The whole lung thing has freaked me out since the beginning of this adventure. I read early on that a part of the VBS surgery was deflating the lung so that the doctors could get in through the side and between the ribs to implant the staples. I read with horror about the chest tube, which I really didn’t understand, that stays in after the surgery for at least a day. And the more I found out about it (you know I researched it) the worse it sounded. I even read about another VBS patient (at another hospital) whose lung had collapsed post-surgery and that was the most frightening of all, until I saw that she was discharged only one day after the initial discharge date they’d planned for.
But still, I’d pushed the “publish this post” button. I’d jinxed us and look where it got me. Sigh.
I didn’t sleep well last night. Actually, I should say I had trouble falling asleep last night. I got back to the hotel early, only around 6:30, but I didn’t really go to sleep until close to 2 am. It was hard to get going this morning, too. I think there was a part of me that was dreading something worse coming down on us. I know better than to be smug. I know better than to count my blessings too soon.
And in spite of that Ben made progress today. He got up, first with help and then more and more on his own telling us, “No, I’m going to do it myself” in a very matter of fact way. It is so hard making a post-op patient do something as difficult and strenuous, scary and taxing as walk or rise up out of a chair.
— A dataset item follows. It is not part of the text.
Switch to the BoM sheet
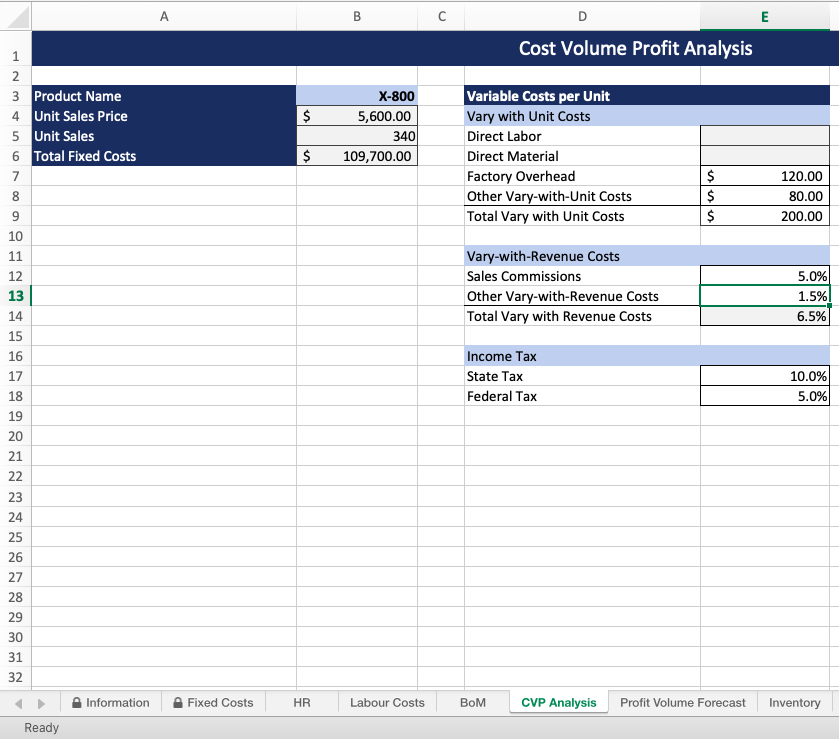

I kept telling him to trust his legs, they knew what to do. And ultimately, he did, getting up first shakily and then with intention to walk out of the PICU and down the hall. He took a walk several times today, each time going farther and faster and feeling more accomplished. By 4 pm he took a walk all the way around the 7th floor, easily 8 times as far as his first walk this morning. And that last walk was accompanied by statements like “I feel good” and “I went a lot farther this time.” On one of the walks I mentioned I’d seen a parade out my hotel window last night. It was a rag tag marching band playing New Orleans brass music on its way to a jazz club nearby. It was Fat Tuesday, don’t you know. The irony wasn’t lost on Mark who commented on our little parade…Ben in his light blue hospital gown and oxygen mask, holding on to his pole of monitors and tubes, the nurse wheeling his oxygen tank, and Mark and myself, shuffling along at Ben’s baby-step speed. On another walk I asked Ben if he’d watched the snowboard cross races the night before on the Olympics and Mark said that next time we go out for a walk we’ll have our own PICU cross, complete with four kids with IV poles shuffling along. That would be something to see!
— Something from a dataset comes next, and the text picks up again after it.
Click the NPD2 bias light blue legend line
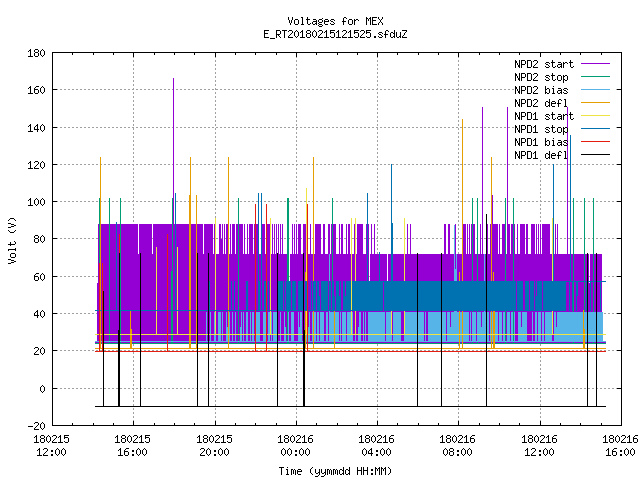 595,90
One thing the walking does is gets all the bodily systems to wake up. After almost 72 hours without food or liquids down his throat Ben got to eat some jello tonight…his digestive system finally proving it was open for business, so to speak. And it seems like the more he walked the more he shook off the effects of the morphine and anesthesia. I don’t think I really had absorbed how much those drugs would be like a veil over his personality. When I said before you wouldn’t recognize him it was this haze of anesthesia he was under. He was without affect. Emotional flat line. However, as he worked his body more and more today you could see the signs of Ben returning: he hummed as the nurses adjusted him in his bed, he cracked a couple jokes, he had me read Calvin and Hobbes to him, and he asked to watch more interesting tv shows. He also talked to me on the phone tonight and asked me to come to the hospital as early as I could tomorrow morning.
Which means I should get to bed early tonight.